Lagos, Nigeria – Oando PLC (referred to as “Oando” or the “Group”), Nigeria’s leading indigenous energy group listed on both the Nigerian and Johannesburg Stock Exchange, today announced unaudited results for the three months period ended 31 March, 2013, with the following highlights:Financial Highlights:
- Turnover for the period was N121.1 billion compared to N158.6 billion, a decline of 24%
- Gross Profit decreased by 13%, N13.0 billion compared to N15.1 billion (2012)
- Profit-Before-Tax declined by 14%, N4.3 billion compared to N4.9 billion (2012)
- Profit-After-Tax decreased by 19%, N2.4 billion compared to N3.0 billion (2012)
Operational Highlights:
- Successful completion of the Rights Issue capital raise, N54.6 billion;
- Restoration of production of 3,200 bopd (1,400 bopd net to OER) in the Ebendo field post repairs to damaged Kwale-Akri pipeline.
- The EB-5 well was completed and tested, expected to contribute an additional 2,500 barrels of oil per day (“bopd”) gross (1,069 bopd net to OER);
- Oando’s three operating rigs performed at optimum levels with a rig up rate above 95% for the quarter;
- Increase in customer connects on current gas pipeline infrastructure and construction of 2nd IPP, 3rd pipeline franchise and Compressed Natural Gas facility;
- Reduced importation of products due to mounting unpaid subsidies.
Commenting, Mr. Wale Tinubu, Group Chief Executive, Oando PLC said: “2013 commenced with a 101% successful Rights Issue exercise, the 4.6 Billion newly issued shares have since been listed and are trading on the Nigerian Stock Exchange. The newly raised capital will be utilized for E&P asset acquisitions as well as for debt reduction to counter the substantial interest burden related to liabilities on the E&P assets that has hampered our profitability. Historically, the interest on the assets under development was capitalized, but this is no longer the case, the assets were transferred to OER during the restructuring, whilst the liabilities remain in the Group.

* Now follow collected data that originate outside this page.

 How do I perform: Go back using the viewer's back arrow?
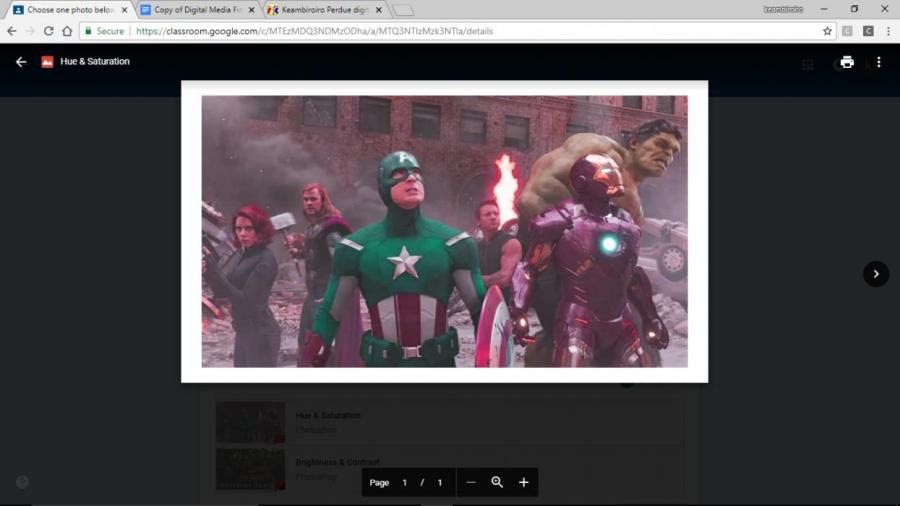(x=21, y=62)
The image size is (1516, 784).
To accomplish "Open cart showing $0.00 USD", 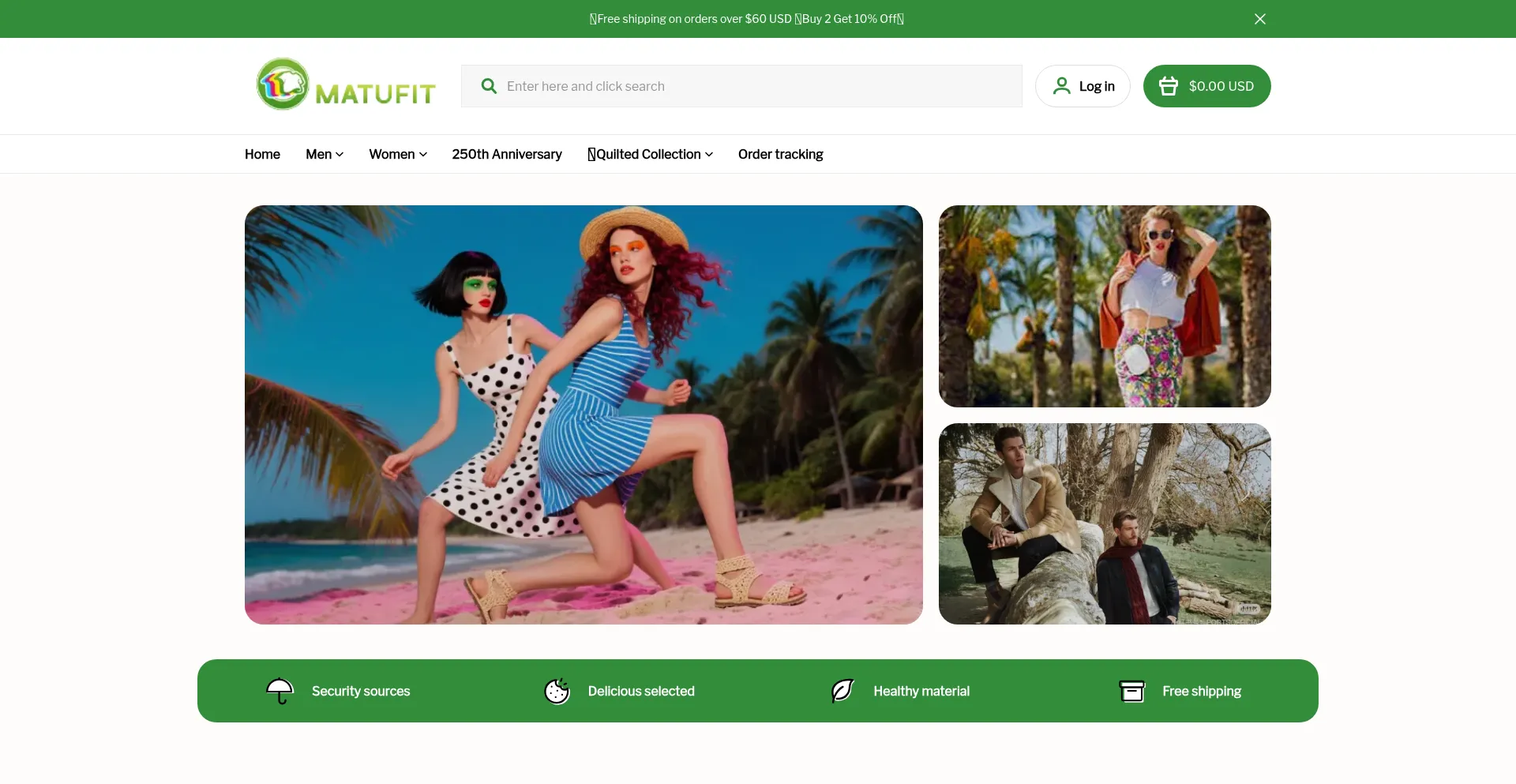I will tap(1221, 86).
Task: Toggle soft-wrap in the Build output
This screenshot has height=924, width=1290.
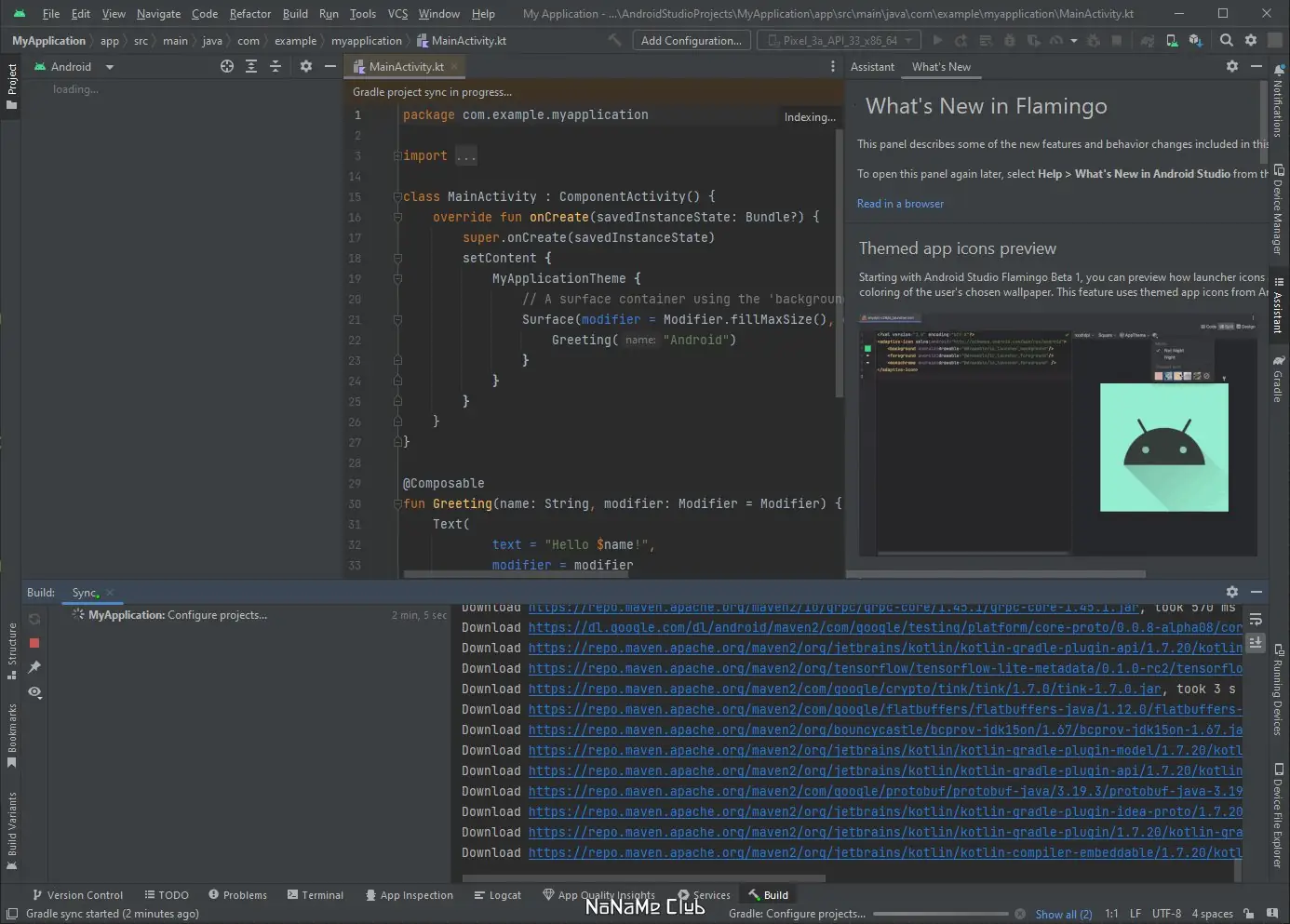Action: [1256, 619]
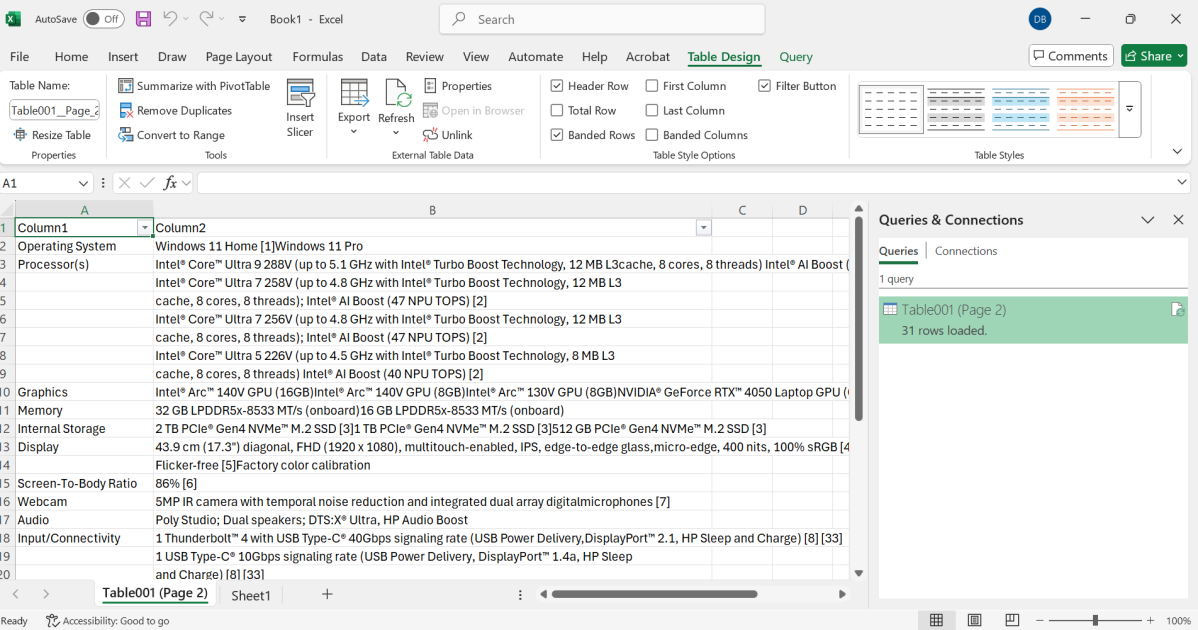Open Column1 filter dropdown arrow
The width and height of the screenshot is (1198, 630).
point(145,228)
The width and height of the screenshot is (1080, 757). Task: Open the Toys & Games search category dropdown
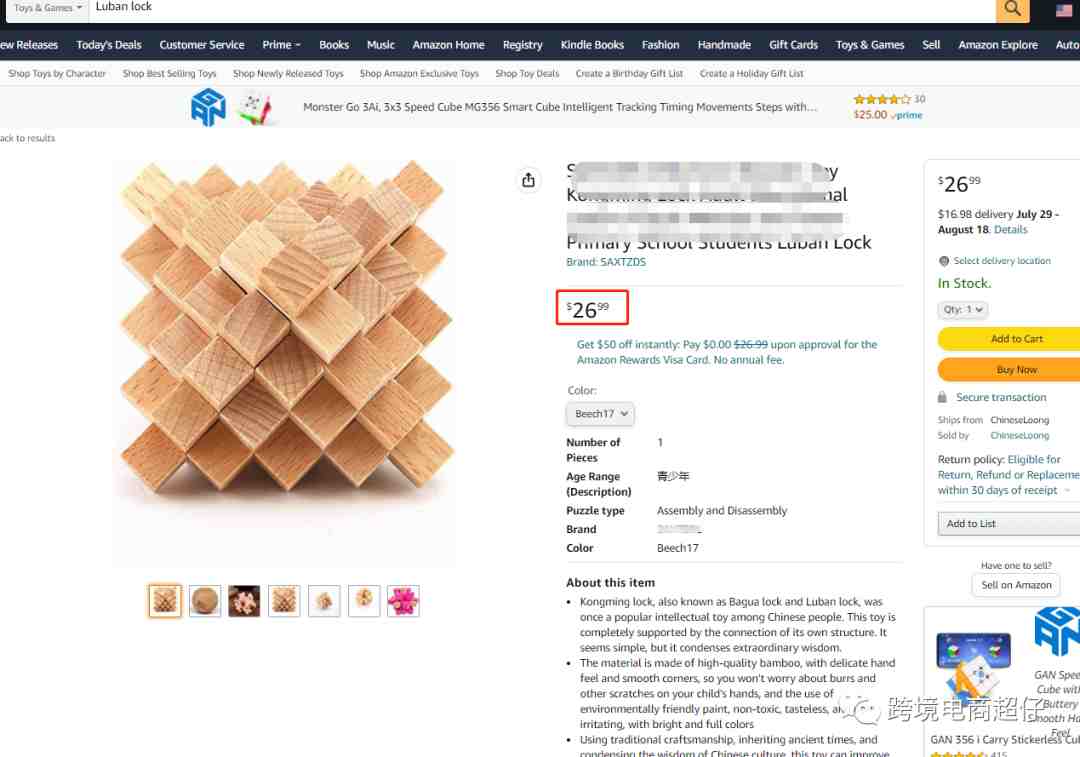pyautogui.click(x=48, y=8)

Our Upstream division experienced growth in production, following the successful completion of the EB-5 well in the Ebendo field, increasing the production capacity to 7,000bopd (3,000bopd net to OER), production is currently limited to 3,500bopd due to pipeline constraints, the construction of the alternative evacuation route, the 45kbopd Umugini pipeline is well underway. The OES Teamwork drilling rig achieved 3 years of drilling activity without Loss Time Injury (LTI), the second rig in our fleet to achieve this safety milestone. In the midstream, our Gas & Power business’ Compressed Natural Gas facility nears completion and will increase our gas supply volumes and customer count. The Downstream continues to be hampered by shrinking profit margins as a result of increasing operational inefficiencies and unpaid subsidies by the Federal Government, which has led to working capital pressures and consequentially a reduction in import volumes. Notwithstanding, we have still maintained our leadership in petroleum product importation and distribution in the country for the period.
2013 is proving to be a year of immense promise for our company. We look forward to the delivery of our key infrastructure projects and our value adding Upstream acquisitions.
Ends.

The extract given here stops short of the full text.